Rapper Wretch 32 spent part of the pandemic offering advice over the phone to people who contacted him about struggling with lockdown.
The 36-year-old musician, whose real name is Jermaine Scott, said he had not struggled mentally with the months of isolation, but reached out to those who had via social media.
Scott, from Tottenham in north London, joked that he had provided “unprofessional therapy” but that it had worked “amazingly”.
Alongside director of Africa Sony Music UK, Taponeswa Mavunga, Scott is supporting the Richard Antwi Scholarship for future music industry leaders from Bame backgrounds.
He told the PA news agency: “I haven’t struggled mentally a second through this, and I feel so fortunate that it’s actually been a great time for me.
“Since when I became 16 years old, and spending a lot of time with myself when I moved out at 16, I became my favourite person.
“So allowing me to spend more time with myself is probably as close to paradise as I’ll get.

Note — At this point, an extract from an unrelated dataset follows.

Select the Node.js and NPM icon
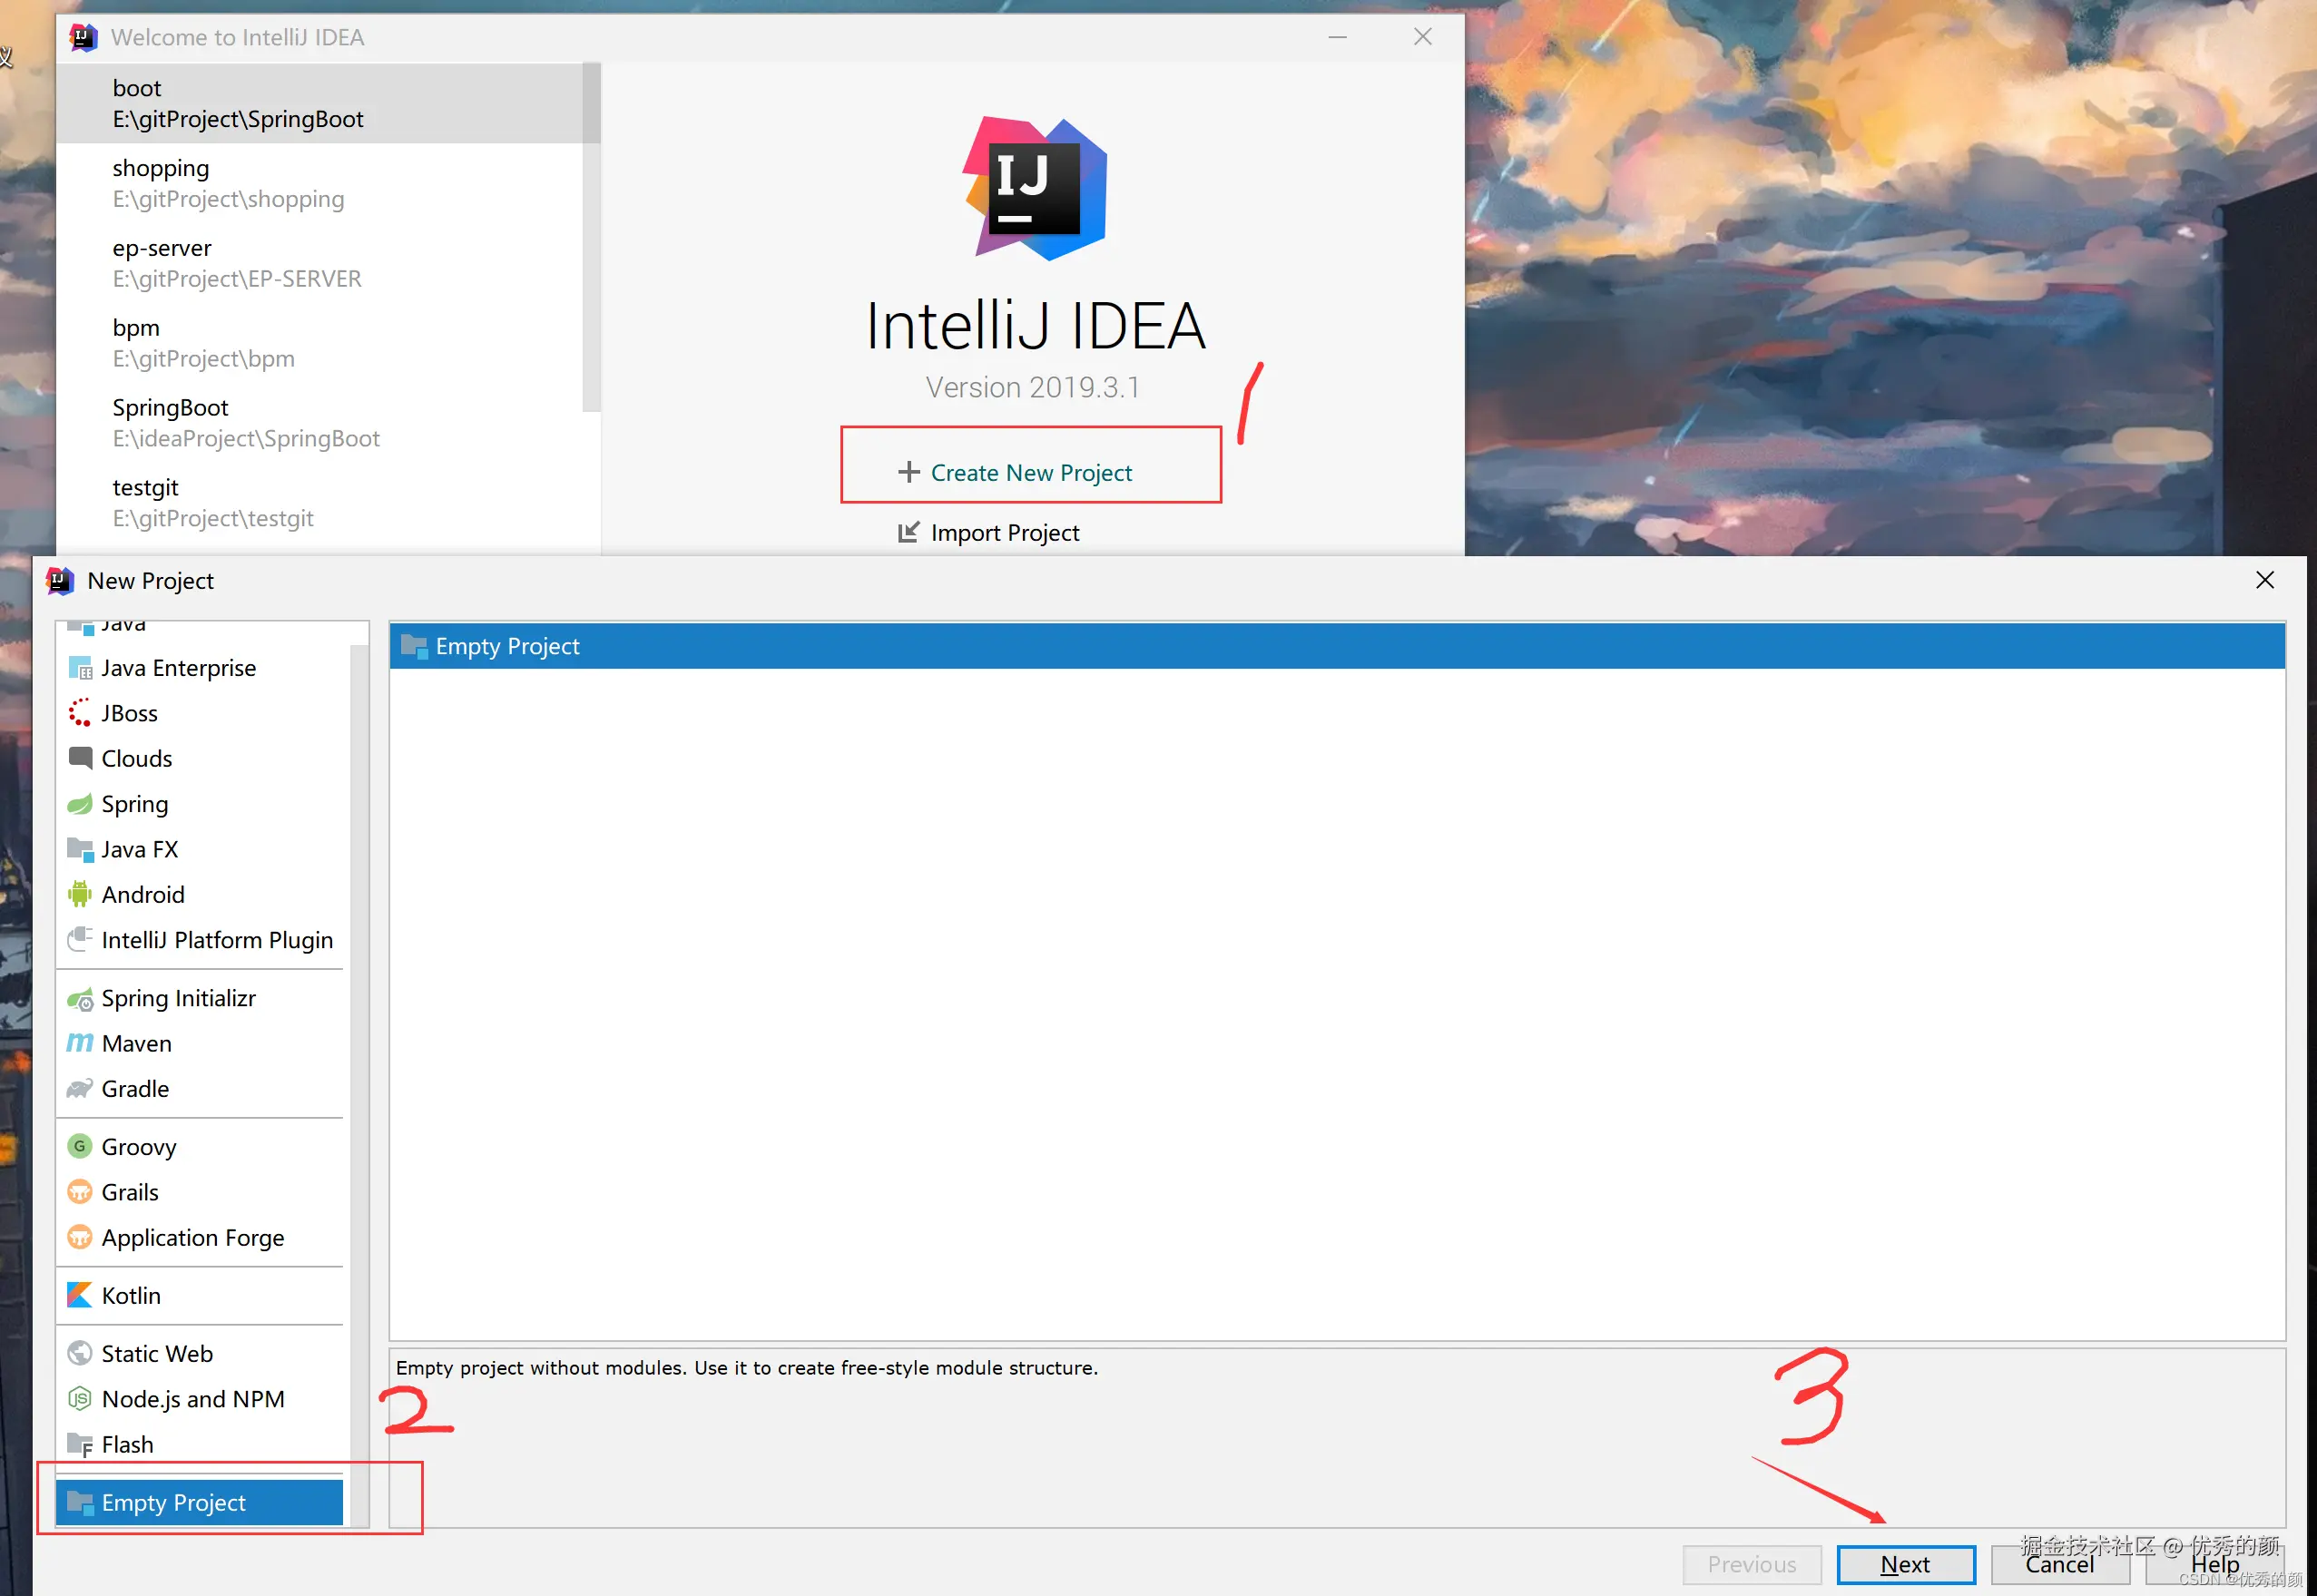This screenshot has height=1596, width=2317. [x=79, y=1398]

“That’s why there was a period of time where I was online, and I was just on my Instagram, if anyone is having a hard time and just wants to have a conversation, DM me your number.
“And I literally spent a week calling people, spending hours on end on the phone, like some form of unprofessional therapy, but it worked amazingly.
“Just give back some good energy back into the community, because I was really at peace.”
The annual Richard Antwi Scholarship, which found its first scholar in 2018, is funded by the three UK major record labels, Sony, Warner and Universal, as well as top independent music companies and law firms.
Scott recalled the important role Mr Antwi, an influential music manager and lawyer who died in 2016, had played in launching his career.
“Me and Richard Antwi’s history is a special one,” he said.
“He’s the reason my career is at the point where it is, or even got off the floor.
“So in 2010, me and my manager signed our first record deal to Richard Antwi and Twin B’s record label, which was called Levels, and then, of course, in 2011 we emerged from the underground and had a load of top fives and a top five album and a gold record and toured the country.
“It was just such an amazing period of time to share with such an incredible, selfless, smart, hardworking, individual that was Richard Antwi.
“Literally, he has always had my back so I’ve always got his in his presence and his absence. It’s only the right thing to do.”
The scholarship is awarded in conjunction with the University of Westminster to applicants who hold an offer for the Music Business Management MA course.
Previous scholars include inaugural recipient Jojo Mukeza, Esther Bokuma (also known as Estee Blu) and Daniel Beckley, all who now work within the industry.
Virtual open days are taking place on Saturday May 8 and Saturday June 12 for the 2021/2022 academic year.